- Task to carry out
Exclude the pictures. Transcribe exactly, and only, the lines from the one holding "Task: Open the NAPIŠI PORUKU message button" to the end of the material below.

- Extracted material

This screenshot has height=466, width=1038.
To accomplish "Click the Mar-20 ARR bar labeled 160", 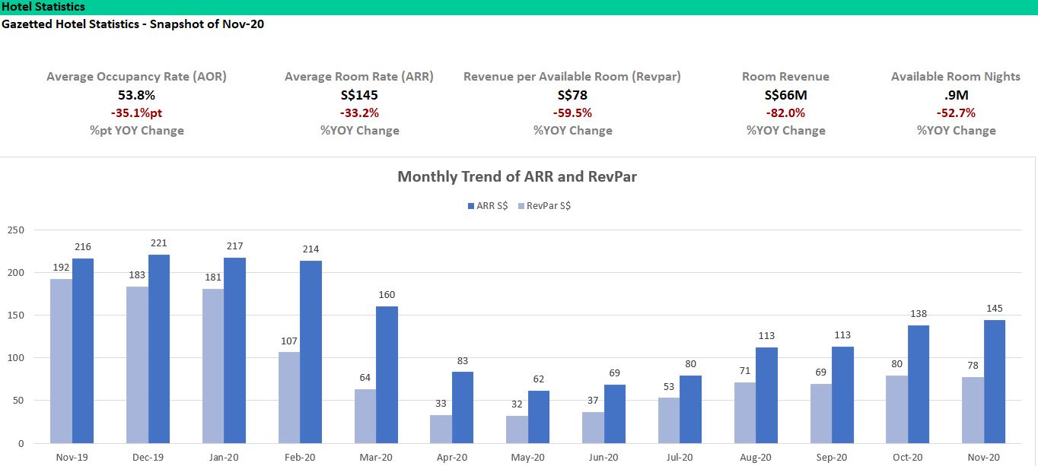I will tap(387, 374).
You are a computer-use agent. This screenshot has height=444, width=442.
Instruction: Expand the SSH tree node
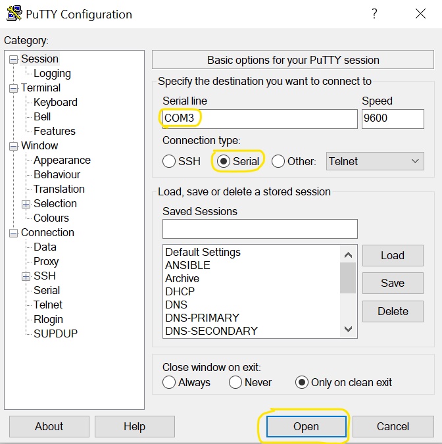coord(26,276)
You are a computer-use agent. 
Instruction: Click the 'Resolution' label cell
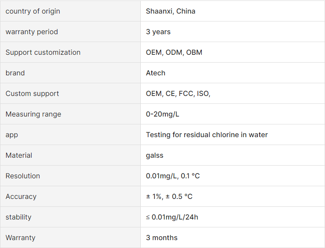[70, 176]
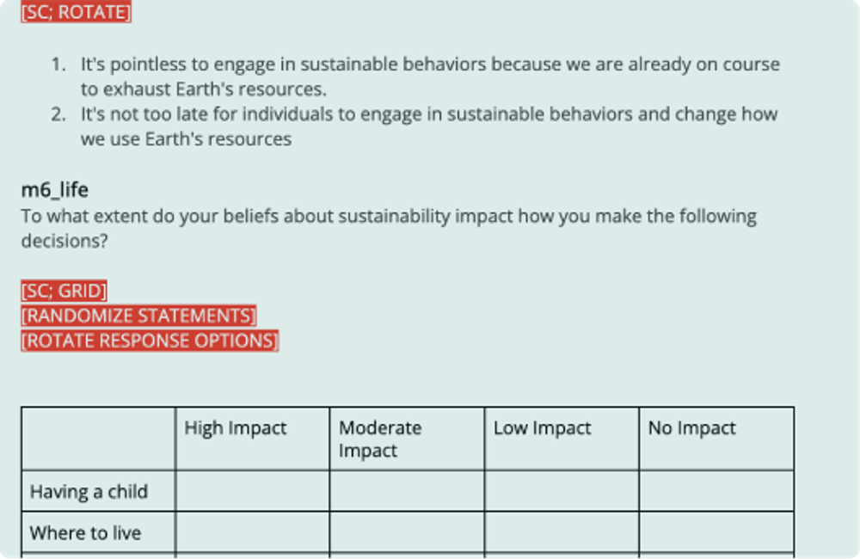This screenshot has width=860, height=559.
Task: Click the [SC; ROTATE] highlighted tag
Action: (77, 12)
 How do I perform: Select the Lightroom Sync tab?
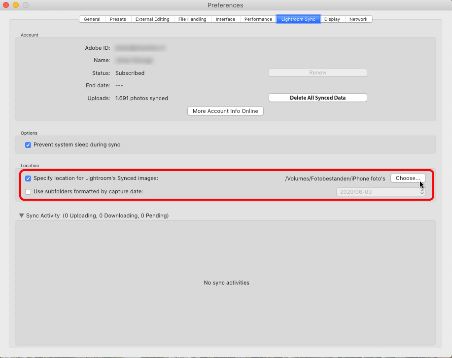(x=298, y=19)
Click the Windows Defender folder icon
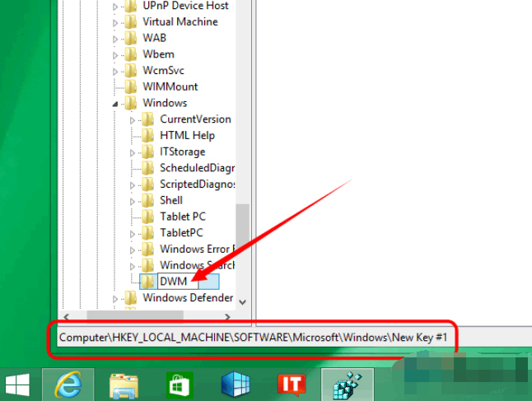Screen dimensions: 532x401 (x=130, y=298)
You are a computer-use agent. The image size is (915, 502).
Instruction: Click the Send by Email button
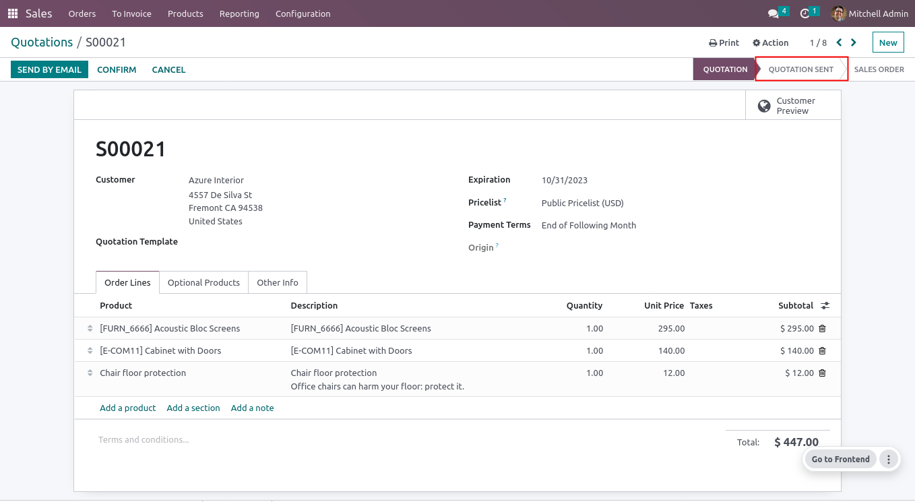[x=49, y=69]
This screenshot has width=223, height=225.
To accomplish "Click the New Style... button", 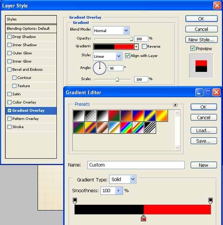I will 202,40.
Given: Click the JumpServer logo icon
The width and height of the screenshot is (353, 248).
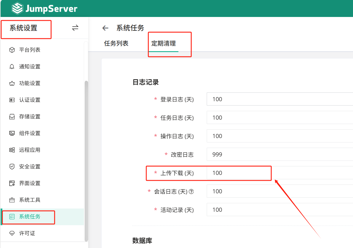Looking at the screenshot, I should point(18,8).
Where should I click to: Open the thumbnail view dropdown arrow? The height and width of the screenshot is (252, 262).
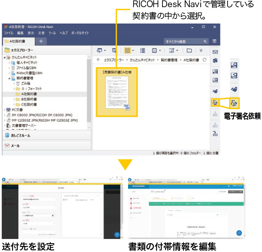click(133, 50)
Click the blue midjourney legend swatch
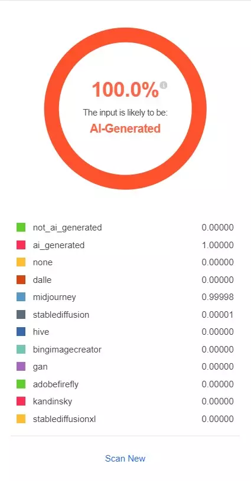 (21, 297)
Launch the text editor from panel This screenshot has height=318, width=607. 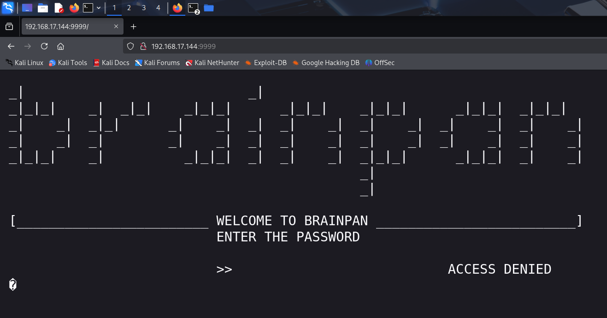[59, 8]
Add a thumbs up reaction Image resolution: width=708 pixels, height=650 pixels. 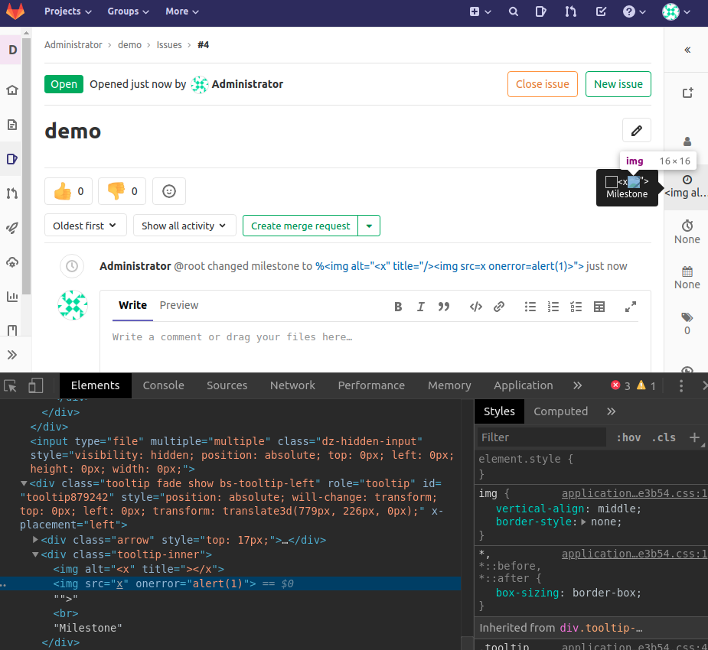pyautogui.click(x=69, y=191)
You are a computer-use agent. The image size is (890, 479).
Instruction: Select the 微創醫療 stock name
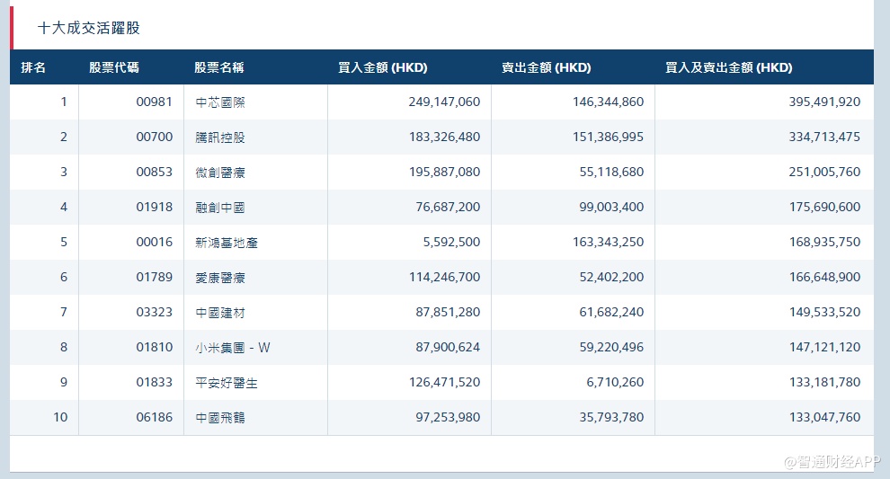point(220,173)
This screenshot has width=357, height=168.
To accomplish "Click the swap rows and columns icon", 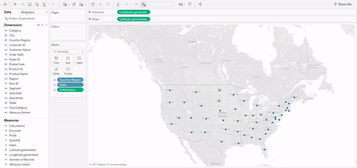I will [x=93, y=4].
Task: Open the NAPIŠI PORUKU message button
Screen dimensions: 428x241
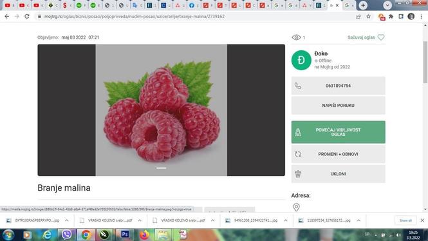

- Response to the task
Task: Open the NAPIŠI PORUKU message button
Screen dimensions: 428x241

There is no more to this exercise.